Filmi altyazılı izlemiştik ön gösterimde, muhtemelen Dublajlı hali çok güzel olmuş ve yerelleştirilmiştir ama altyazıları gerçekten beğenmedik. Çeviriyi yapan arkadaşlar bir de filmin sonunda kendi isimlerini yazarak reklamlarını yapmışlar, şahsen ben olsam imzamı atmak istemezdim, tercih meselesi gerçi biraz. Tabii ki genel olarak Altyazılı film izlemek öncelikli tercihimiz ama bu seride belli ki Dublaj daha başarılı ilerliyor.

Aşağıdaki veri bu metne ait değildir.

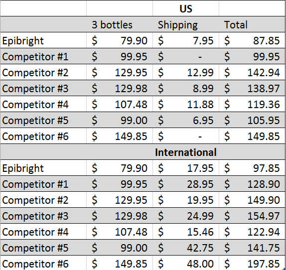Click US Competitor #3 total 138.97

click(x=252, y=88)
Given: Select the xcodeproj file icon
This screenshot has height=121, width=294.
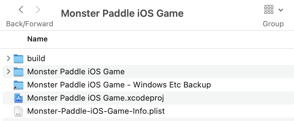Looking at the screenshot, I should click(18, 98).
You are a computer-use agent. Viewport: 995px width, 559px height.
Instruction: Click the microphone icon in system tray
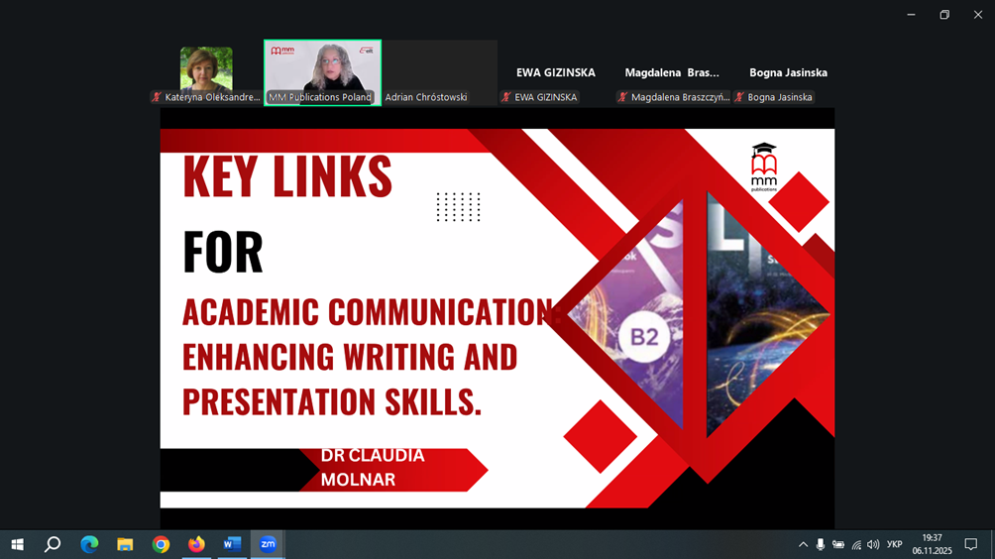[x=821, y=544]

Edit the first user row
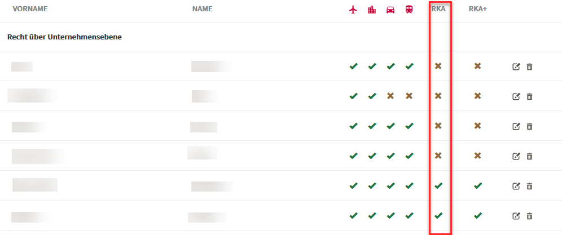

Filmde bazı sorunlar oluşturup, filmin sonunda bütün bu sorunları hatta daha fazlasını çözüyorlar falan, ya iyi güzel hoş da kardeşim bir sonraki film için biraz malzeme bıraksanız iyi olmaz mıydı? Bu kadar soru işareti cevaplamak neden? Bu iyi mi, yoksa kötü mü kararsızım doğrusu.

Her neyse efenim, filmi beğendik. Güzel bir sinemada, mümkünse Türkçe Dublajlı bir şekilde izlemenizde fayda var. Hadi sizi Harun Can ve ona sorduğumuz sorularla baş başa bırakalım.

Hakkında Eran "AramdaJungle" Küçük

Buralarda bir şeyler yazıp çiziyor, Oyungg'de yönetici olarak yer alıyor, bir de Marmara Üniversitesinde Radyo, Televizyon ve Sinema okuyor. Öyle pek farklı bir yanı yok, 22 yaşında.

Bir cevap yazın

E-posta hesabınız yayımlanmayacak.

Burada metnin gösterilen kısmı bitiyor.